Why did you decide to photograph at night for these new images of Detroit?
In some ways I wanted to dis-spell the notion that Detroit was a dangerous place after dark. It’s really no more dangerous than any other major metropolitan city; but the perception is real and based on the fact that it is mostly populated by African Americans, which is an absolutely ridiculous assumption. Unfortunately crime is a product of a lack of opportunity, and Detroit has had its share of misfortunes. It’s hard to blame a race on crime statistics when so many other extenuating circumstances have contributed to the cause. Additionally, I thought that making night photographs would create a context that would draw the viewer closer into a sense of quiet contemplation and reflection.
The Detroit Nocturne photographs mostly focus on single shops which often have bold signs. Why you did you select such shops as your favorite subjects?

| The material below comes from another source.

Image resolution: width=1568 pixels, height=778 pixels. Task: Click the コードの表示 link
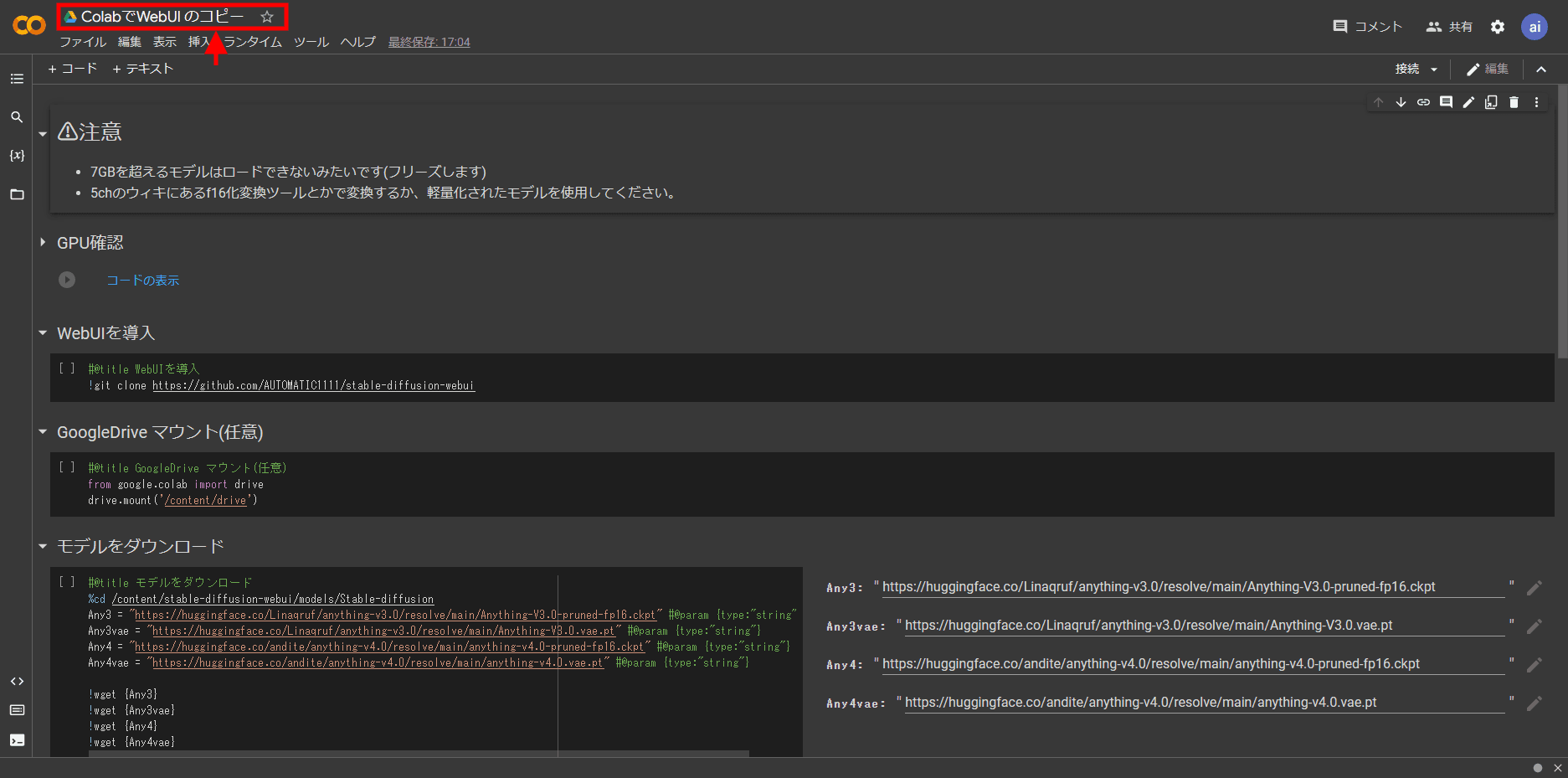tap(142, 281)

There is a certain vernacular to inner-city shop graphics that is specific to urban environments. Many shop owners lack the funds to purchase expensive commercial signage, so a bucket of paint and a little creativity go a long way to advertise their wares. Big box and name brand stores have little interest in investing in depressed neighborhoods, which makes “do-it-yourself” entrepreneurship flourish in poor areas.
Can you describe your approach to the work, photographically speaking? What did you want your images to capture about the places you were shooting?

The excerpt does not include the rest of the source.